Please help to suggest some merits and demerits of Flatbuffers and CBOR protocols. Both these binary formats claim to be good on their websites, but I am not able to make some good differences between the two.
Flatbuffers:
Advantage:
Strict typing in FlatBuffer, Cap’n proto and other similar solutions is seen as major key point for performance since no additional encoding/decoding is necessary.
The data model allows simple offsetting of typed objects with a compact data structure and fast access
FlatBuffers does not need a parsing/ unpacking step to a secondary representation before you can access data often coupled with per-object memory allocation.
Disadvantage:
New and not standardized like CBOR.
CBOR
Advantage:
Can create and process entirely in stream with no extra memory
Don’t have to pre-define any schema as our data is dynamic and variant
It’s an open international standard from the IETF makes it a even better choice than a proprietary one.

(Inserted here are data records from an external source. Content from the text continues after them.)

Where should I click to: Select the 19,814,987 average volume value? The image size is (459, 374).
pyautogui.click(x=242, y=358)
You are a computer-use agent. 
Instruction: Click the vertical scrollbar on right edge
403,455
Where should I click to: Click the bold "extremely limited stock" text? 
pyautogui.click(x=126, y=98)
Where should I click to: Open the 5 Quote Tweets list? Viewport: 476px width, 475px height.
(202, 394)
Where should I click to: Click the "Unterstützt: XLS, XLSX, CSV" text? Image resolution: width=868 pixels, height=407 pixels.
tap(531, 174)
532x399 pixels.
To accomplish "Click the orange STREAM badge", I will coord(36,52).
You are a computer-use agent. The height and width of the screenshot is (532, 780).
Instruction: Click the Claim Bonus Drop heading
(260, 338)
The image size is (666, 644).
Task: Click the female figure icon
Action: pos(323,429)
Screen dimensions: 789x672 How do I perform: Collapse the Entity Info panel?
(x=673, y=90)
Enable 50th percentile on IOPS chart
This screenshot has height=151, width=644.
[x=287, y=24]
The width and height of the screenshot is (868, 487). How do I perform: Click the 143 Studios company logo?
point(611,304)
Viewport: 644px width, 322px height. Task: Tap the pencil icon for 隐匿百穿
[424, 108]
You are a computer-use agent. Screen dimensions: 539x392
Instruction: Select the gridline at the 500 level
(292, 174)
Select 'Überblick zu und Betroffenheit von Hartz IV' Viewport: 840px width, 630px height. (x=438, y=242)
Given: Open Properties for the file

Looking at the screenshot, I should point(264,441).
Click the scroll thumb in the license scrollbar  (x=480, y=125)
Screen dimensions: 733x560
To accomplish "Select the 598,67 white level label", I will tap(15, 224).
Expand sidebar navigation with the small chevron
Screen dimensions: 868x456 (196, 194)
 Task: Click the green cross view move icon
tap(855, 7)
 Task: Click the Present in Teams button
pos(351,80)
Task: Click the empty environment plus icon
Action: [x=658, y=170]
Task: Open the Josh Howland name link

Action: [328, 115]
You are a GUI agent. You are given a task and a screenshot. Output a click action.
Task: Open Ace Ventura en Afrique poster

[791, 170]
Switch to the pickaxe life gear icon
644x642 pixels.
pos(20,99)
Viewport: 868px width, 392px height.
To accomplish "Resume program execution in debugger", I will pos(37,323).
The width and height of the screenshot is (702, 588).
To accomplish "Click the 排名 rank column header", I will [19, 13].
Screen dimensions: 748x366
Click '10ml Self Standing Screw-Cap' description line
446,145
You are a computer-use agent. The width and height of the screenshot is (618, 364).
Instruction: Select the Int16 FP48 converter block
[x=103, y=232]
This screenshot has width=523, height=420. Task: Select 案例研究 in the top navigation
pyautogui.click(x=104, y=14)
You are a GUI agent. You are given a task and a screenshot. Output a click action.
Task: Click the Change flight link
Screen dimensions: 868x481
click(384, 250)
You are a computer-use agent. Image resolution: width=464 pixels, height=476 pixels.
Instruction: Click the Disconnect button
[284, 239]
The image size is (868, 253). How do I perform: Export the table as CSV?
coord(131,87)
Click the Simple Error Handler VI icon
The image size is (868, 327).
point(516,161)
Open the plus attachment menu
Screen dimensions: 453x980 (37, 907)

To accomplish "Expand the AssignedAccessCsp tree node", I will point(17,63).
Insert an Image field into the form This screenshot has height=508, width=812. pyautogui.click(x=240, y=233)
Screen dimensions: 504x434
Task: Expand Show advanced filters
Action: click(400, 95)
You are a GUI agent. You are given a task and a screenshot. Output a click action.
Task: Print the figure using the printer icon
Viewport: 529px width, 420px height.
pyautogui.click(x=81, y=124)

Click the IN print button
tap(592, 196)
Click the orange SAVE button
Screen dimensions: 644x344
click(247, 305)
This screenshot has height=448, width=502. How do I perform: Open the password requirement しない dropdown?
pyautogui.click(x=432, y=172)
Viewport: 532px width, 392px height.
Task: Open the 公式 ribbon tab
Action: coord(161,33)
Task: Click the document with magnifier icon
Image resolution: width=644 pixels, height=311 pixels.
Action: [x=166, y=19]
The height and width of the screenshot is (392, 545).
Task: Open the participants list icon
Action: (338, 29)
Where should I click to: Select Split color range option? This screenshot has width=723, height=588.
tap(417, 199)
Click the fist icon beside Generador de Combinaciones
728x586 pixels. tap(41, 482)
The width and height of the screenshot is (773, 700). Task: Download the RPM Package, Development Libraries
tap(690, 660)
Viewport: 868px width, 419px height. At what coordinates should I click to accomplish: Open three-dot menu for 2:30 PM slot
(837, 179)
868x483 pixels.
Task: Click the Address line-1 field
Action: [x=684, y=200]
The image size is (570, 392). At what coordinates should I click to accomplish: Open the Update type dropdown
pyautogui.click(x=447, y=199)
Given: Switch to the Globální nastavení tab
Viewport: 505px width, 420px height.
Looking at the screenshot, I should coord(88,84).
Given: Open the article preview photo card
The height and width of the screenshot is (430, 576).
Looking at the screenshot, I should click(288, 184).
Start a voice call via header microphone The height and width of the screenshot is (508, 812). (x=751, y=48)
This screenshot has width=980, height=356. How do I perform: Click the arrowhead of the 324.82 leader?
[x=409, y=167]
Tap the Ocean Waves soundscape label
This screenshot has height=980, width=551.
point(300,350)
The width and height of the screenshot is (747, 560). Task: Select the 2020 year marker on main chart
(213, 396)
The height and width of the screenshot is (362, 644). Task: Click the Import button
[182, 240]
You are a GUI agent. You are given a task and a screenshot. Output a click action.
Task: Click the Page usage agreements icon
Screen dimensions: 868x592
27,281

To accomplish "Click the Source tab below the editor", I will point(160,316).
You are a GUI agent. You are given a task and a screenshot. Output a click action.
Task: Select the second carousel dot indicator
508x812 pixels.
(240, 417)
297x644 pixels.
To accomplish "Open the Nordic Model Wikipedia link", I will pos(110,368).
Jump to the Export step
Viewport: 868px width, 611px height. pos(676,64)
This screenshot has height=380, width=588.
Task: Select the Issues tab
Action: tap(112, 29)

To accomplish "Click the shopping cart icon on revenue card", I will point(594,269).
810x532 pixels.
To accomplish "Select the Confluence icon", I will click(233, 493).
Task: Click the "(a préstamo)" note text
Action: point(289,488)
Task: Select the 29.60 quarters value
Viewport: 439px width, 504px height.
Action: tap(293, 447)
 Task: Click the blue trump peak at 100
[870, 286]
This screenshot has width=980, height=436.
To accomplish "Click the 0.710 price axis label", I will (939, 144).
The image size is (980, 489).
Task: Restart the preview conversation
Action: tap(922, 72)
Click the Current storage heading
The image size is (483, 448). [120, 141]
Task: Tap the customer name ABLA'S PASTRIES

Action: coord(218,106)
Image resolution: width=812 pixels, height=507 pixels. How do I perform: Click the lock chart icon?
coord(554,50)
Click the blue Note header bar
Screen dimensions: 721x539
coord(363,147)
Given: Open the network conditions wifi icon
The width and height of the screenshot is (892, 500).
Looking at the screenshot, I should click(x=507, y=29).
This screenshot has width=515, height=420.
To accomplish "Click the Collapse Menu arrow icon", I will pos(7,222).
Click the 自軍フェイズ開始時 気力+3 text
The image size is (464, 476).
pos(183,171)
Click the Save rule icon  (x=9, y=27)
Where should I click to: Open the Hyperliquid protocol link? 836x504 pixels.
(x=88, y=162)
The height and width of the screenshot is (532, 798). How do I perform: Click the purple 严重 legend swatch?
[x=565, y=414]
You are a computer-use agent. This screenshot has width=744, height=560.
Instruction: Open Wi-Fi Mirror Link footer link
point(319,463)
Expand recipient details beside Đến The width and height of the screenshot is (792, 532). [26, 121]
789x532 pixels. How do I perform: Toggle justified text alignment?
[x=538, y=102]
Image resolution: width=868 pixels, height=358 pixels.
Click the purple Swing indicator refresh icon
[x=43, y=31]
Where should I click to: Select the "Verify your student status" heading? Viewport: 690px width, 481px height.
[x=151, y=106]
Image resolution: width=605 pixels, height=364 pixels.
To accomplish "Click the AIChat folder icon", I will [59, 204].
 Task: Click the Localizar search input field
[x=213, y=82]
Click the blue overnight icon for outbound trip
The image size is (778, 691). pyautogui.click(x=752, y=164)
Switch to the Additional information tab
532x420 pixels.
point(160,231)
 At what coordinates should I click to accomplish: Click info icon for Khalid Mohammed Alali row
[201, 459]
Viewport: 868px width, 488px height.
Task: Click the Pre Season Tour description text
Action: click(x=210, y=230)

It’s designed for low memory, non-conversion, stream-based processing while also providing extensions for other data types
Disadvantage:
CBOR says that it follows the JSON model (so not strictly typed objects)
It starts with the same types of objects (strings, integers, maps, etc.).
PS:
It feels like managing types in CBOR will be performance costly compared to flatbuffers, but as CBOR is standardized protocol I am inclined to prefer it if this difference is not huge. Please let me know which of two will you all recommend and why.
I think you've already spelled it out quite clearly yourself. FlatBuffer's strength is being able to access the data without parsing/unpacking/allocation, which can give serious performance benefits in some scenarios. But if this doesn't matter to you, e.g. Protocol Buffers may work just as well.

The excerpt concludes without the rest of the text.